La compromission d’adresse email ou Business Email Compromise (BEC) est une attaque populaire visant à compromettre une boîte mail d’entreprise dans l’objectif de l’utiliser à des fins malveillantes. La monétisation la plus simple est généralement de demander un transfert de fonds depuis l’adresse corrompue ou un changement de coordonnées de paiement pour les factures à venir.
Les ransomwares, un des sujets les plus médiatisés, ne représentent que 1% des pertes financières en matière de cybercriminalité, a déclaré Crane Hassold, directeur principal de la recherche sur les menaces chez Agari. À titre de comparaison, les attaques BEC représentent 37% des pertes sur l’année passée.

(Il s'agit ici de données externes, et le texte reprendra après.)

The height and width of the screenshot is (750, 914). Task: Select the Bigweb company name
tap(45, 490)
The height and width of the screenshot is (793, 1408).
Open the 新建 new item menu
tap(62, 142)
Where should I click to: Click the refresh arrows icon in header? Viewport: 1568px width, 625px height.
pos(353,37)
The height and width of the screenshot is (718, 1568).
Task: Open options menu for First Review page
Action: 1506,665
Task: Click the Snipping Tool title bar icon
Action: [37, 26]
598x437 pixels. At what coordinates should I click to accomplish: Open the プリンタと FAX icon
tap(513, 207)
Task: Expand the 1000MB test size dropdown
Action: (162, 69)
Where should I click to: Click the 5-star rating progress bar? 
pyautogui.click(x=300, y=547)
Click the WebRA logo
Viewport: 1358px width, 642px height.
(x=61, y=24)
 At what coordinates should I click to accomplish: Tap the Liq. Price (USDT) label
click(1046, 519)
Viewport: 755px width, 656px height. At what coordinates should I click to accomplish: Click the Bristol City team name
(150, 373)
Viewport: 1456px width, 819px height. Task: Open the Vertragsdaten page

Ces données proviennent des attaques signalées au FBI via l’Internet Crime Complaint Center en 2020 (IC3).
Dans un rapport « State of the phish » réalisé par Proofpoint, les experts ont estimé que 65% des organisations ont été confrontées à une attaque de type BEC en 2020.
Selon le rapport Internet Crime Complaint Center (IC3) du FBI, le coût total des attaques de ce type équivaut à plus de 26 milliards de dollars entre juin 2016 et juillet 2019.
L’étude nous indique une augmentation de 100% des pertes mondiales liées aux attaques BEC entre mai 2018 et juillet 2019. De plus, le FBI a recensé 166 349 plaintes nationales et internationales.
Les différents types d’attaque BEC
Les arnaques BEC ne sont pas toutes identiques, il existe 5 types d’attaques :
- Vol de données : Le service RH ou comptabilité est attaqué afin d’obtenir des informations personnelles sur les employés de l’entreprise. Ces données seront ensuite utilisées dans le cadre de futures attaques ou revendues.
- Fausses factures : à partir de la boite mail compromise, les hackers contactent des clients de l’entreprise et demandent de régler des factures impayées à travers un virement bancaire sur un compte qui leur appartient.
- Arnaque au président : les employés du service financier ou ceux ayant les droits pour émettre des virements sont sollicités par le compte piraté du président ou d’une personne d’autorité dans l’entreprise afin d’effectuer un virement irrégulier.
- Supply chain attack : par exemple avec l’usurpation de l’identité d’un avocat. À partir du BEC d’un cabinet d’avocat, le hacker contacte un employé expliquant être en charge de dossiers confidentiels. La victime ne possède généralement pas les connaissances nécessaires pour contredire « l’avocat » et transmet des données susceptibles d’être exploitées ou revendues.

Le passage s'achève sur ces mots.